>>
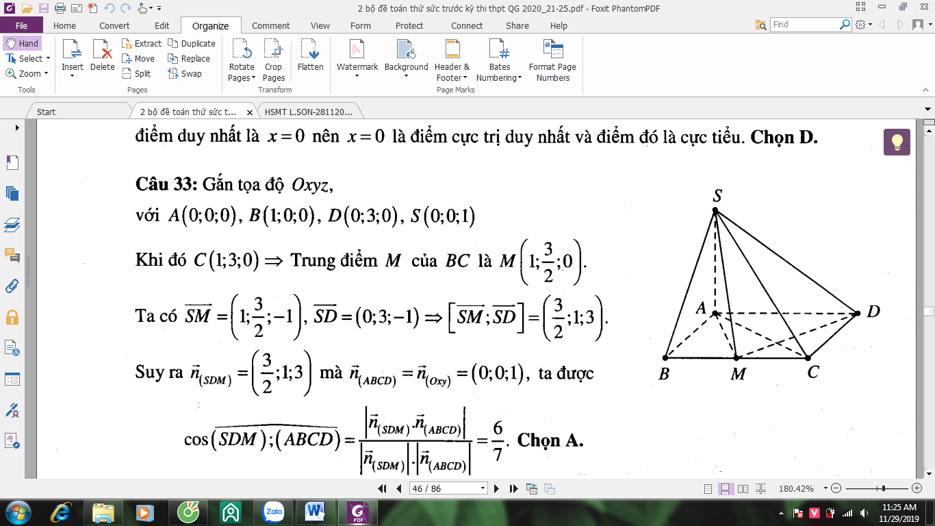The width and height of the screenshot is (935, 526).
Task: Open the page number dropdown 46 / 86
Action: tap(483, 489)
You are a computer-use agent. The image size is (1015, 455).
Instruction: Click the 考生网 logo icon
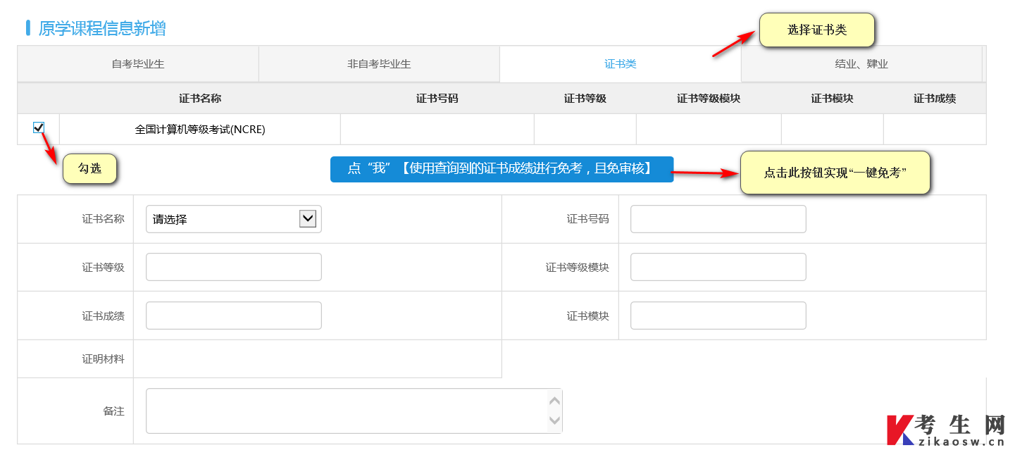coord(900,430)
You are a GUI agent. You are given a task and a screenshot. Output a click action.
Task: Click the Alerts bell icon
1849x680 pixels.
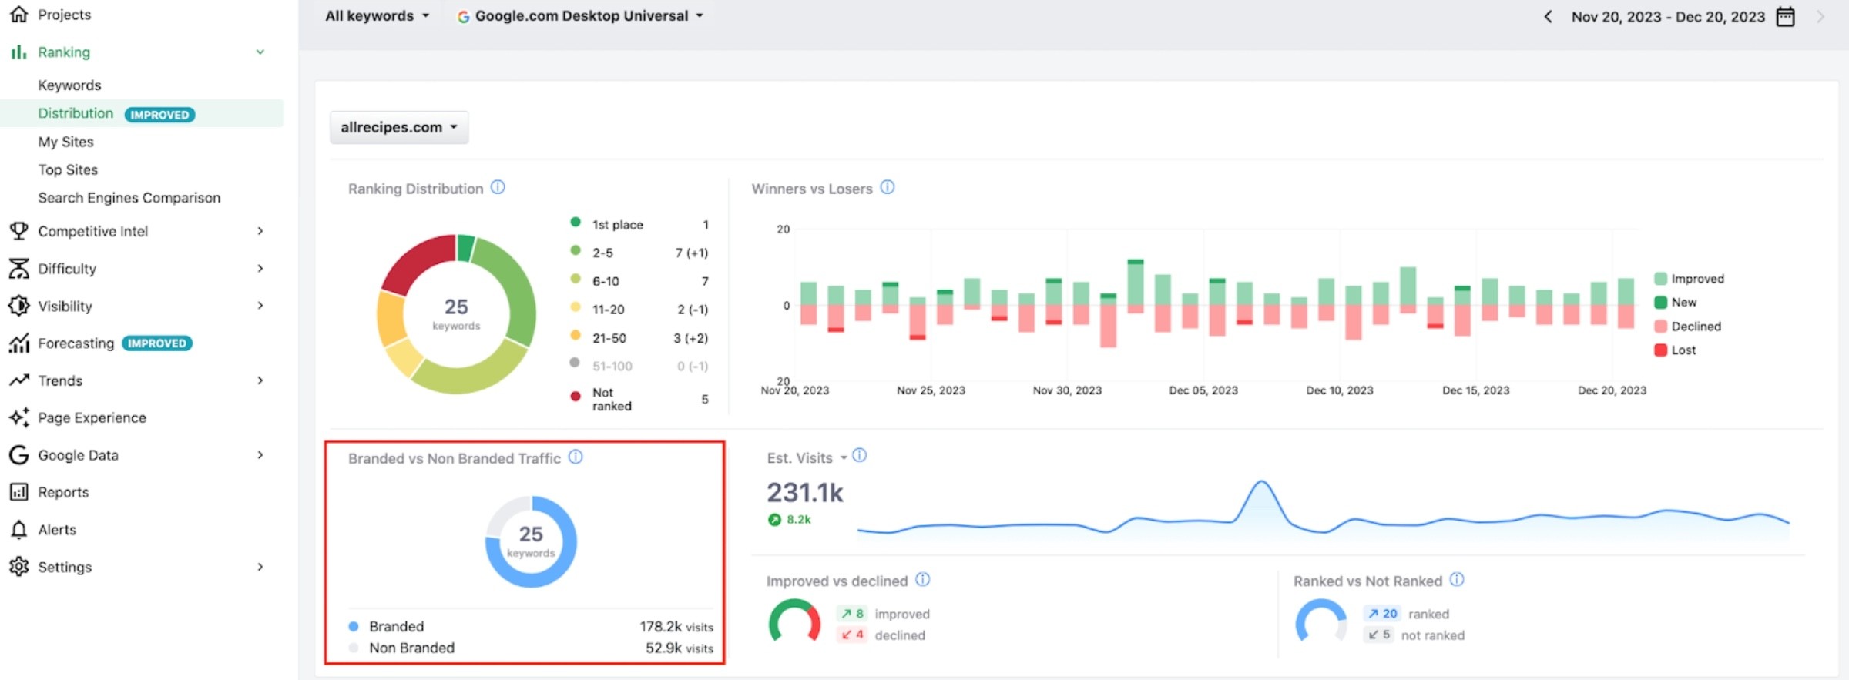18,529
<<
* _EXERCISE GOAL_: Filter the entries above and copy only the lines that hold "agent".

* _RESULT BELOW_:
You are a computer-use agent. The image size is (1015, 455).
You are a GUI agent. You are given a task and a screenshot. Output a click action.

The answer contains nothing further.